### REQUIRED ACTION:
Using the data below, return the stretch from the line that contains "Архив вопросов - 5 (397, 2522)" through the line that contains "Даниил Юраков (428, 567)", both included, exactly as it stands and nothing beyond it.

[Items from a data source]
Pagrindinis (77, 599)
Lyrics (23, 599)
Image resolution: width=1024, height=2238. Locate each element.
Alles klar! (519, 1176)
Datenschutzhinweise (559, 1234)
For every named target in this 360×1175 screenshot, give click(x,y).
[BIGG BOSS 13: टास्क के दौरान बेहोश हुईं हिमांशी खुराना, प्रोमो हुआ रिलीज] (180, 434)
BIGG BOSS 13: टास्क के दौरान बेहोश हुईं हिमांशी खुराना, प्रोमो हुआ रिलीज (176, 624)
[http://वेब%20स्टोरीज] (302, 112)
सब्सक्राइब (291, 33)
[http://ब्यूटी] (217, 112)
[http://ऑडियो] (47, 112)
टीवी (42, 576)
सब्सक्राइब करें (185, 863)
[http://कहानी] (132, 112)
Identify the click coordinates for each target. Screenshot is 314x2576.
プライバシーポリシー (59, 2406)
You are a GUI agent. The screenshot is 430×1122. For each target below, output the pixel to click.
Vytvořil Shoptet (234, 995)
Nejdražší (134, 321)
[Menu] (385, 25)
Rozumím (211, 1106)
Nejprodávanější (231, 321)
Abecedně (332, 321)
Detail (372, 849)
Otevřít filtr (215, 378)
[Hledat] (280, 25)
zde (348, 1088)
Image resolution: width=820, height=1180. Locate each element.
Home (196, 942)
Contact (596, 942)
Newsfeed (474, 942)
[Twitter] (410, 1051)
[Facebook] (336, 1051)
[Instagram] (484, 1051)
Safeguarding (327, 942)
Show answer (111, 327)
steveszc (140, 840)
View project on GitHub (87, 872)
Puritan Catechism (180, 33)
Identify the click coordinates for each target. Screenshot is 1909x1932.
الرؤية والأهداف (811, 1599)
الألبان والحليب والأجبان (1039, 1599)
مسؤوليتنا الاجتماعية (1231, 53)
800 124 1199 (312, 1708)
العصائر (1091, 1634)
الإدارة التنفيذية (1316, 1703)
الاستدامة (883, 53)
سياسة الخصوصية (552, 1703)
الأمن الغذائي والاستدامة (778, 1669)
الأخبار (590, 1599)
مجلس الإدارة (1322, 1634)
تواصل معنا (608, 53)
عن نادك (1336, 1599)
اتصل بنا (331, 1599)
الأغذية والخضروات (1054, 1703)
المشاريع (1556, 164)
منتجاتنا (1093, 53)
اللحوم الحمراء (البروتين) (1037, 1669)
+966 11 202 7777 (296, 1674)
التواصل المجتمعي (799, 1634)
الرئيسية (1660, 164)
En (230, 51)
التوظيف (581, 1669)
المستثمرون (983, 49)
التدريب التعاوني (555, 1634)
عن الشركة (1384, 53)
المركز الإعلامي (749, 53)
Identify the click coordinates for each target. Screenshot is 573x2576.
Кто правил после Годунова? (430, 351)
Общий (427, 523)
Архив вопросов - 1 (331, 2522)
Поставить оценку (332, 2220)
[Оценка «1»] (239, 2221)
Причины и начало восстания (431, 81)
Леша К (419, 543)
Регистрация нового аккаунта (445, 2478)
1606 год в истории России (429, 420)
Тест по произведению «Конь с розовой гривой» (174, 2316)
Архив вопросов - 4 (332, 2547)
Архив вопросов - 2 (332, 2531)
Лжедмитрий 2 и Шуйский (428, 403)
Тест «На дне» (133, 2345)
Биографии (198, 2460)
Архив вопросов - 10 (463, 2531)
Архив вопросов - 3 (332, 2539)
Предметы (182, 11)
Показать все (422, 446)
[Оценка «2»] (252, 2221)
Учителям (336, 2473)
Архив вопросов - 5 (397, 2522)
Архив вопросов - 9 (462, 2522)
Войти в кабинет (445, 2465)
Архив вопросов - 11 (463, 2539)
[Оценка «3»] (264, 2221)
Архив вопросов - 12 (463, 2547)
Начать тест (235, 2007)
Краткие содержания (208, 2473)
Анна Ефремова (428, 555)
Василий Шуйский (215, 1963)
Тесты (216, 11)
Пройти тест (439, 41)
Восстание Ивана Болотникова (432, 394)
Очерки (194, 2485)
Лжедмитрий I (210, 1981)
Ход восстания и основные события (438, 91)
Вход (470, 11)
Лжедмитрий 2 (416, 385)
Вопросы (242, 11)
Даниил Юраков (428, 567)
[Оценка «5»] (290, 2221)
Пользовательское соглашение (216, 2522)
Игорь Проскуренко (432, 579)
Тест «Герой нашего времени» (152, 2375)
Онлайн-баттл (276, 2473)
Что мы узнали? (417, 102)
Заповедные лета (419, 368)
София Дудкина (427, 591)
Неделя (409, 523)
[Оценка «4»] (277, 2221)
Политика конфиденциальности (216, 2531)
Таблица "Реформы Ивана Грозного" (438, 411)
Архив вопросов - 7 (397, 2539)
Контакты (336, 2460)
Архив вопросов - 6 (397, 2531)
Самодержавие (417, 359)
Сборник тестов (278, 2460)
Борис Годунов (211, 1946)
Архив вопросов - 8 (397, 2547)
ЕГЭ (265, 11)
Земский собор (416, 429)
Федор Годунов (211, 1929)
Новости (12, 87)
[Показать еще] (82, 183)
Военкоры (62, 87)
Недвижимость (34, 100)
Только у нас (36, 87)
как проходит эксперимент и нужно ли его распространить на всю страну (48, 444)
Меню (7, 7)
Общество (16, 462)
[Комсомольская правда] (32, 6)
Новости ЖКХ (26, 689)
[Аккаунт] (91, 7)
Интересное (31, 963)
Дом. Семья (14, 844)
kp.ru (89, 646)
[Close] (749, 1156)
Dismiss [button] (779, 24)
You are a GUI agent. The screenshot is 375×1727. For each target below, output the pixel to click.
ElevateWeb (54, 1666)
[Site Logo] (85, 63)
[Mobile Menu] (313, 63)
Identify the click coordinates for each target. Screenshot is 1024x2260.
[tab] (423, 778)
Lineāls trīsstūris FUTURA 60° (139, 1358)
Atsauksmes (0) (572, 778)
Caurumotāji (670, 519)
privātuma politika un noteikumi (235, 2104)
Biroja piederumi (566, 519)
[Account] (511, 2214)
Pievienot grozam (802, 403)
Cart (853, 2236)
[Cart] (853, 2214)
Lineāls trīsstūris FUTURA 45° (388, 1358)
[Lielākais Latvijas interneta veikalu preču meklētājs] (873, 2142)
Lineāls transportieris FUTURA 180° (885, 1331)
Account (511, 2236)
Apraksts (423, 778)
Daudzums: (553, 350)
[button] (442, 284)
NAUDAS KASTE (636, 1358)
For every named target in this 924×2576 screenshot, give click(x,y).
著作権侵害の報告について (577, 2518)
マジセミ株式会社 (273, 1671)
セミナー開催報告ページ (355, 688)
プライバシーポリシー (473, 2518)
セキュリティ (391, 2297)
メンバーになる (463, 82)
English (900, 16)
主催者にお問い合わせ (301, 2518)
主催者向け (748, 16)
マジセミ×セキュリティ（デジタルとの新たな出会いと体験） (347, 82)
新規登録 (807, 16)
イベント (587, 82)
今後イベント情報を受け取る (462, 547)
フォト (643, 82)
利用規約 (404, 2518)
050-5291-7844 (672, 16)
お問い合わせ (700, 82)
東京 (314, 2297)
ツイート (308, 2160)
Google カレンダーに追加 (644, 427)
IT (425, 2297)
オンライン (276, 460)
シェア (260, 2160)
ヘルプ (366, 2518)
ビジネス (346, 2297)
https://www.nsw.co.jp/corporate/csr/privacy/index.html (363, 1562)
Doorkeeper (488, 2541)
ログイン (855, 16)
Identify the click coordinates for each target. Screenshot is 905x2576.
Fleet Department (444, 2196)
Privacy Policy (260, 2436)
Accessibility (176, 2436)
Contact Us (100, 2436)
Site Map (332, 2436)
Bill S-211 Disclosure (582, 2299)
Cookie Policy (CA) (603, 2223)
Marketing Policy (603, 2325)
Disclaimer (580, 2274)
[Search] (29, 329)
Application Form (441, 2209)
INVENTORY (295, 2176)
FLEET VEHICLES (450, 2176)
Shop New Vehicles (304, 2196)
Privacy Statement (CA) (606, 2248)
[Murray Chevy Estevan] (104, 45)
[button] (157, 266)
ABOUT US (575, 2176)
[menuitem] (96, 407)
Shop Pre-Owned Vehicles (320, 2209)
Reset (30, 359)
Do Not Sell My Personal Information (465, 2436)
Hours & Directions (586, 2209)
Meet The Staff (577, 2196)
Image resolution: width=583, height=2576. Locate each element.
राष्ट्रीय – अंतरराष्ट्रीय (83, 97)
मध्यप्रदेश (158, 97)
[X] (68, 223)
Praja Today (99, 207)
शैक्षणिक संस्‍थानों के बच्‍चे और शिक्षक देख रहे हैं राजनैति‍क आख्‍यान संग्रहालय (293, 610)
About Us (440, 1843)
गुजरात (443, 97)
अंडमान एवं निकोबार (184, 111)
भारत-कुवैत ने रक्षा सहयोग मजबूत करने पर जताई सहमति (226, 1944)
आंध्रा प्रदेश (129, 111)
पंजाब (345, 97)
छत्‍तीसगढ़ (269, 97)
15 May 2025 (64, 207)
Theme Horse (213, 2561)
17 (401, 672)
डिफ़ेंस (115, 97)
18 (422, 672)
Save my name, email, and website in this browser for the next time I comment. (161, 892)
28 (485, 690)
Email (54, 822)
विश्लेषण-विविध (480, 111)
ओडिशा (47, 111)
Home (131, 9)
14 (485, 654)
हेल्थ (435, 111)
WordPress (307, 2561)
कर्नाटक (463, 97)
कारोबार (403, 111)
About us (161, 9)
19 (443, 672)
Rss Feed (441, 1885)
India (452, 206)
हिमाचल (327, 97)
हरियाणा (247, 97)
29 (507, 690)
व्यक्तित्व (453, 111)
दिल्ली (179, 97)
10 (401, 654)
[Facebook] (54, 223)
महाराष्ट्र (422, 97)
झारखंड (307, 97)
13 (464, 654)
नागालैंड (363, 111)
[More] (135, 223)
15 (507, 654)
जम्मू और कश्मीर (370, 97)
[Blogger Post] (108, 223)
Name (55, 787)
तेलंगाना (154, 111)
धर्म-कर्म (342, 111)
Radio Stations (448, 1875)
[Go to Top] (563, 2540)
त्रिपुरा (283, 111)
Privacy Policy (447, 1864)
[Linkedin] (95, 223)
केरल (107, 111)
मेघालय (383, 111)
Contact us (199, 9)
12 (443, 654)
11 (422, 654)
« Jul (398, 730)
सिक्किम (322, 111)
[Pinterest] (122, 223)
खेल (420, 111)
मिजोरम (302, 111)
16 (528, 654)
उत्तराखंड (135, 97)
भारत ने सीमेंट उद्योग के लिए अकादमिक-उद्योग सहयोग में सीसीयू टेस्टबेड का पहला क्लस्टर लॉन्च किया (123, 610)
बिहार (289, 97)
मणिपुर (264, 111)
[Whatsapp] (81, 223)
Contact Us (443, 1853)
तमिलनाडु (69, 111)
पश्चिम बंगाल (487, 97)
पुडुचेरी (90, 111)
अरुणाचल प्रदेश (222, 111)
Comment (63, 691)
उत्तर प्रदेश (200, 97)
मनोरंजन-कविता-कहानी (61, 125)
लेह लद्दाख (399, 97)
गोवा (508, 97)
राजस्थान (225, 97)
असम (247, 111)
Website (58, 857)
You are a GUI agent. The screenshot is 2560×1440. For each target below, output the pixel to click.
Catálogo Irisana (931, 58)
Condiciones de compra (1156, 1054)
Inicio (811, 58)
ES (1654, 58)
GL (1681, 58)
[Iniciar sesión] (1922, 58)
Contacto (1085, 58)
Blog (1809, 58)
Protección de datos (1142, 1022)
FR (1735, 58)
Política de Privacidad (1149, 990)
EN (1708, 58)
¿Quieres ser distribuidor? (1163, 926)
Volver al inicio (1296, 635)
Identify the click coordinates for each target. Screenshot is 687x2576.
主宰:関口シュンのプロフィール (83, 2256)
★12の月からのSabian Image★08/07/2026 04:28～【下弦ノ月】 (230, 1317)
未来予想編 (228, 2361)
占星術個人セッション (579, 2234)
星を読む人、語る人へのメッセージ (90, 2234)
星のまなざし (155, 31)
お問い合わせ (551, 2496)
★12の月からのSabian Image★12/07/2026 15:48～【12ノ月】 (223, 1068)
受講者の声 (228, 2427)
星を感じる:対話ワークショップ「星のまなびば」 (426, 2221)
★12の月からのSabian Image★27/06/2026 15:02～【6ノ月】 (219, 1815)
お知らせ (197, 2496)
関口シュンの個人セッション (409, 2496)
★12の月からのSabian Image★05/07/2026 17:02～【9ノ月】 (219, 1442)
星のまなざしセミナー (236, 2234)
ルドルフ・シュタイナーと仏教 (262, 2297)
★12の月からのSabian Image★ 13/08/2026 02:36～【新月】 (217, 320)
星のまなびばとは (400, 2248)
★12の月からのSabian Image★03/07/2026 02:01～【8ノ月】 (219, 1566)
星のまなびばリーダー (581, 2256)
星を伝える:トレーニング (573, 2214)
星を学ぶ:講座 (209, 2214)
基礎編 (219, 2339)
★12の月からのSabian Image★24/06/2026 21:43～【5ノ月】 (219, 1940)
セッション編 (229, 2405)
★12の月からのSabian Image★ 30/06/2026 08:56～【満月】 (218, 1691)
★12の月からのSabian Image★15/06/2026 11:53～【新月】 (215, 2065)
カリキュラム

### TASK RESULT:
Архив вопросов - 5 (397, 2522)
Архив вопросов - 9 (462, 2522)
Войти в кабинет (445, 2465)
Архив вопросов - 11 (463, 2539)
[Оценка «3»] (264, 2221)
Архив вопросов - 12 (463, 2547)
Начать тест (235, 2007)
Краткие содержания (208, 2473)
Анна Ефремова (428, 555)
Василий Шуйский (215, 1963)
Тесты (216, 11)
Пройти тест (439, 41)
Восстание Ивана Болотникова (432, 394)
Очерки (194, 2485)
Лжедмитрий I (210, 1981)
Ход восстания и основные события (438, 91)
Вход (470, 11)
Лжедмитрий 2 (416, 385)
Вопросы (242, 11)
Даниил Юраков (428, 567)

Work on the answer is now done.